At the bargaining table, UC expressed immediate concern about the rights of faculty members, while not mentioning the rights of survivors. This reflects a stunning refusal to comprehend the gravity of this crisis and is indicative of UC’s pattern of superficially acknowledging that academia faces a systemic crisis, while refusing any accountability or willingness to challenge the entrenched patriarchal bureaucracy. It also highlights UC’s instinctual response to minimize and contain liability, rather than addressing the root cause.
We do not believe that sexual harassment is an issue to be “contained.” As with the broader Gender Inequity crisis, the burden of the UC’s failure to institute effective policy falls disproportionately on young scientists such as postdocs, graduate students, and junior faculty, particularly women. Whatever agreement is reached must reflect and remedy this reality.
There are a number of intelligent and intrepid individuals within the administration of the University of California. At our next session on June 30th in San Diego, our bargaining team would welcome proposals from the university that will lead to positive policy reform — even if they differ from our own.

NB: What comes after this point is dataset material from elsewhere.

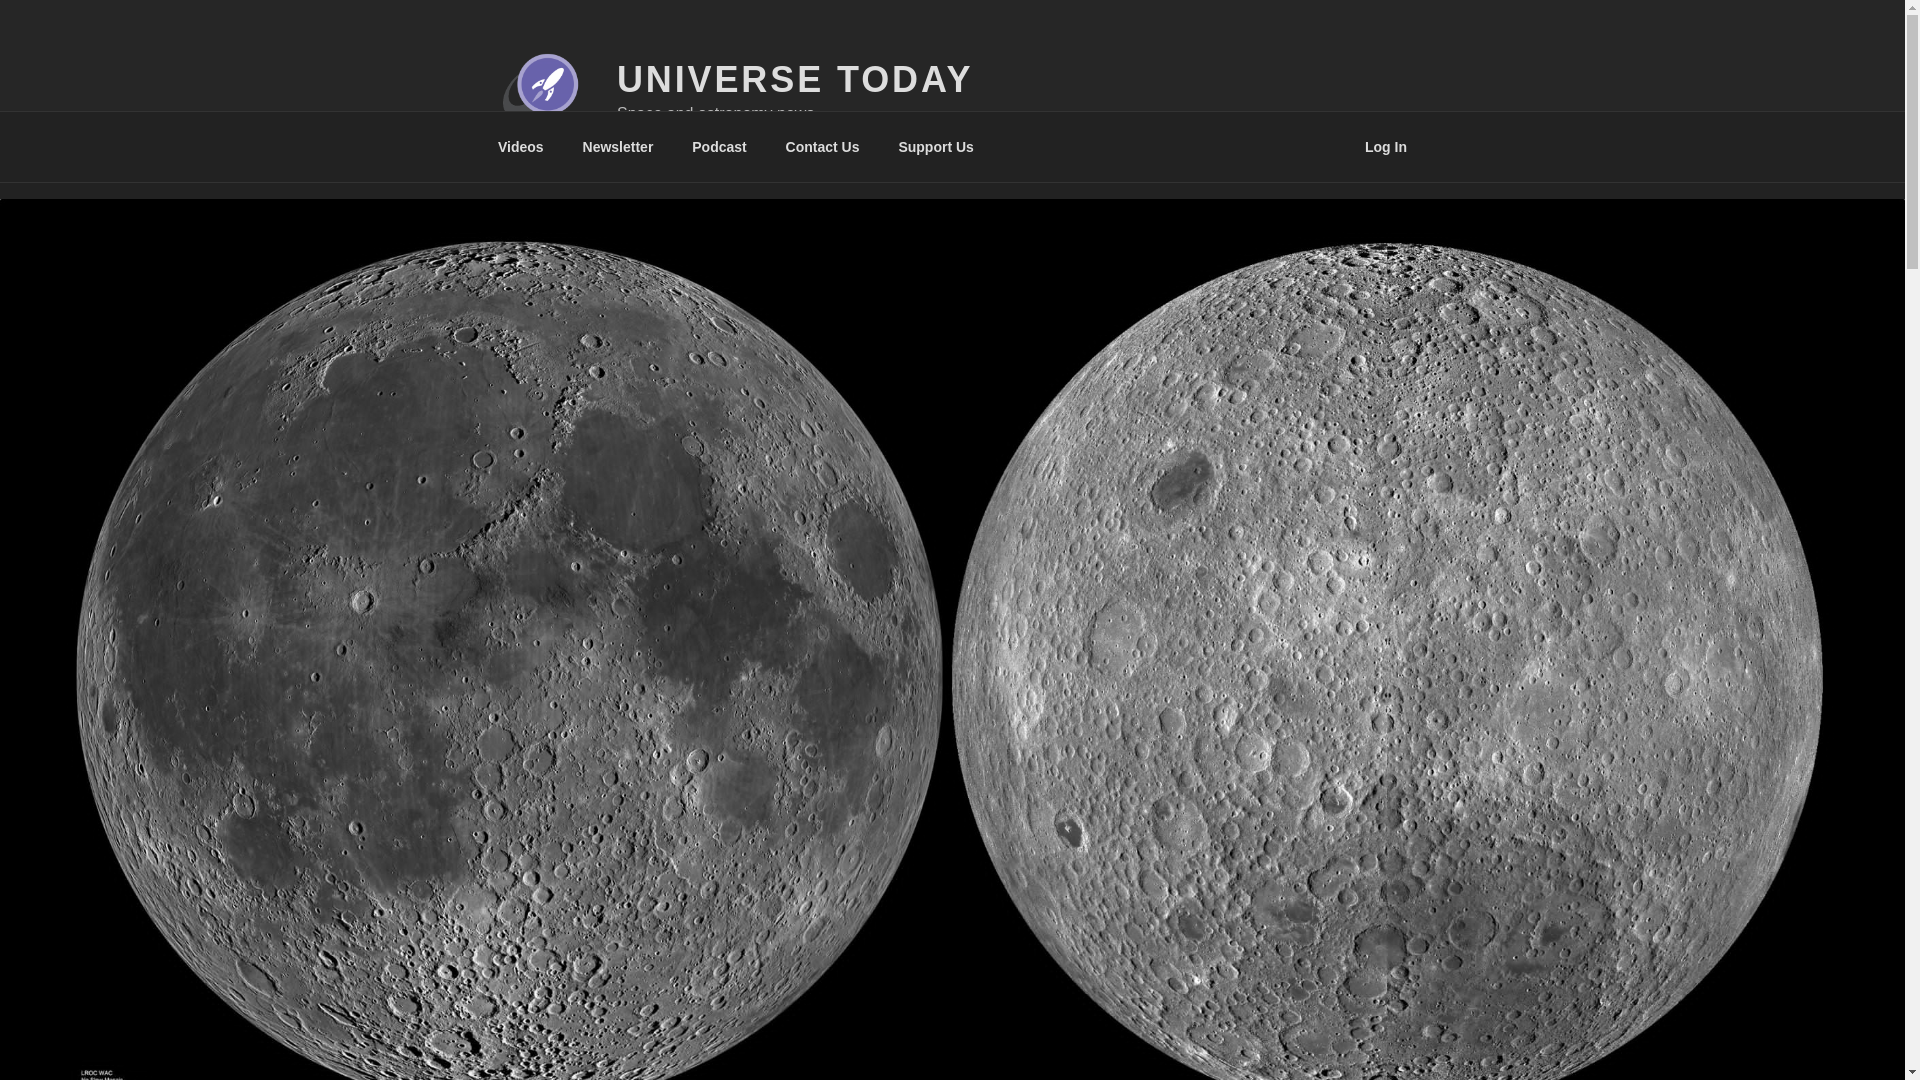 This screenshot has height=1080, width=1920. Describe the element at coordinates (520, 146) in the screenshot. I see `Videos` at that location.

We will not, however, tolerate proposals that maintain the status quo. If the UC is incapable or unwilling to look past its self-protectionist instinct, then postdocs are not afraid to use any and all tactics to protect our livelihoods and future careers, as well as the reputation of the university to which we devote so much of our blood, sweat, and tears.
Carlena Ebben Eaton is a postdoc in the Department of Chemistry at UC Berkeley and a trustee of UAW Local 5810, the union for over 6,000 postdocs at the University of California.